Boing Boing readers among web's most educated

On average, formal education is more likely than not to be correlated with higher intelligence because it generates opportunities to learn, but it’s not an isolated determinator, and widely varying academic standards don’t always guarantee graduates make good use of that opportunity.

However, with respect to that Wiley (a text-book mill which to my mind screams conflict of interest) article’s abstract - and acknowledging that I’m not buying the article, so maybe it does address this - IQ tests are, respectfully, a shit show, and I take any modern study that presents it otherwise with a shaker of salt at best.

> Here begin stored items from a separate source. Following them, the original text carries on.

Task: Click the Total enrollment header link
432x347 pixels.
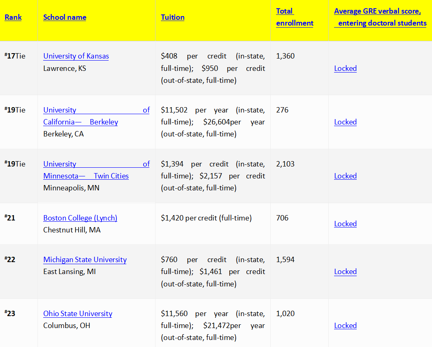Action: click(295, 17)
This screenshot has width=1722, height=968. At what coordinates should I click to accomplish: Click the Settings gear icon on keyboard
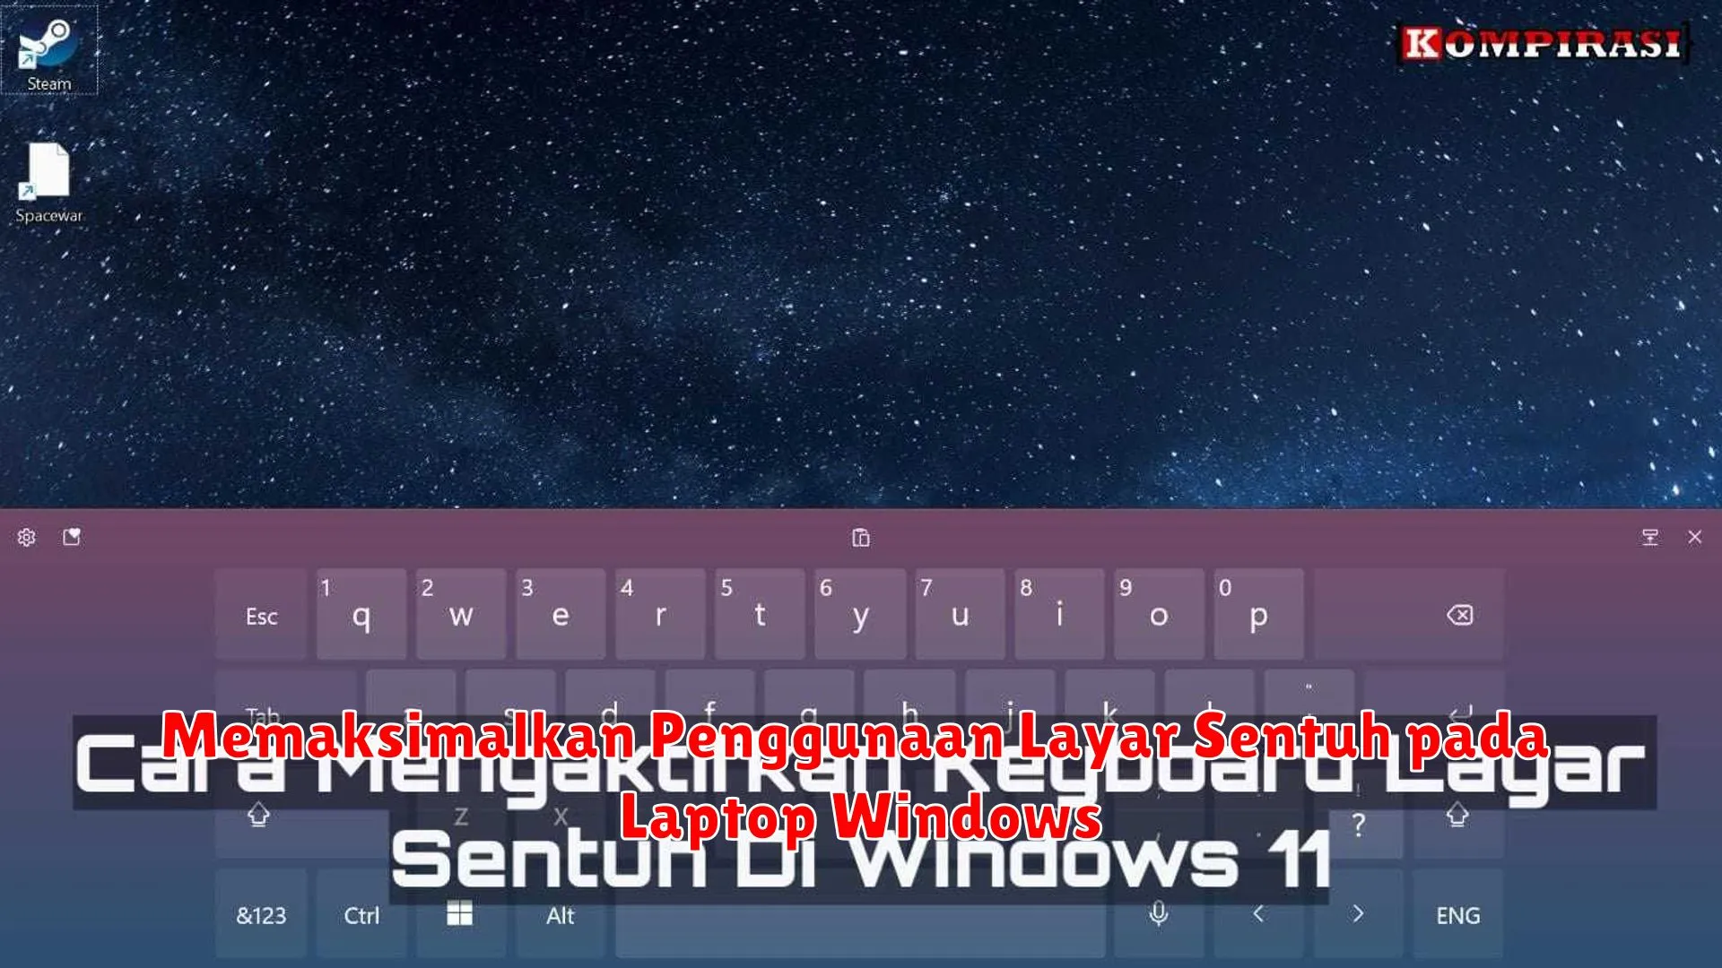coord(26,537)
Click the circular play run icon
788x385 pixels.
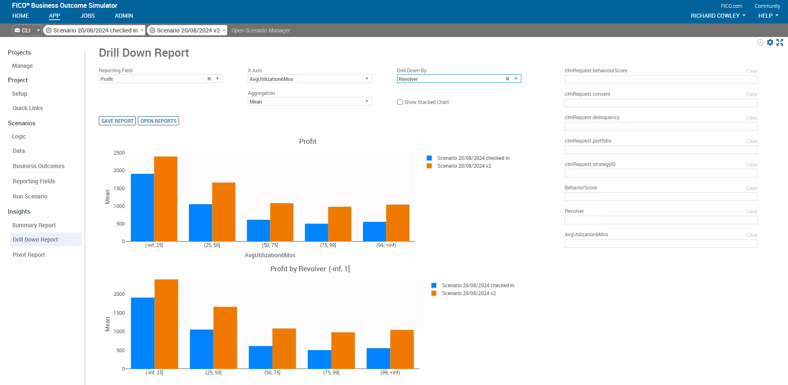(760, 42)
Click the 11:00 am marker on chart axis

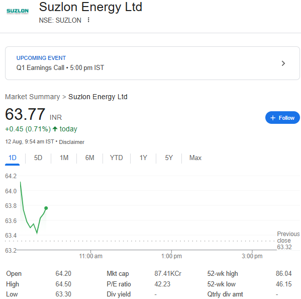pos(90,256)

http://www.oupcanada.com/catalog/9780199585595.html

The question ‘What is intelligence?’ may seem simple to answer, but the study and measurement of human intelligence is one of the most controversial subjects in psychology. For much of its history, the focus has been on differences between people, on what it means for one person to be more intelligent than another, and how such differences might have arisen, obscuring efforts to understand the general nature of intelligence. These are obviously fundamental questions, still widely debated and misunderstood. New definitions of intelligence and new factors affecting intelligence are frequently being described, while psychometric testing is applied in most large industries.

https://select.nytimes.com/2007/09/14/opinion/14brooks.html

And finally a free in-depth article for the curious. Section 6 (pp. 95 to 97): Summary and Conclusions is readily accessible to a non-technical audience…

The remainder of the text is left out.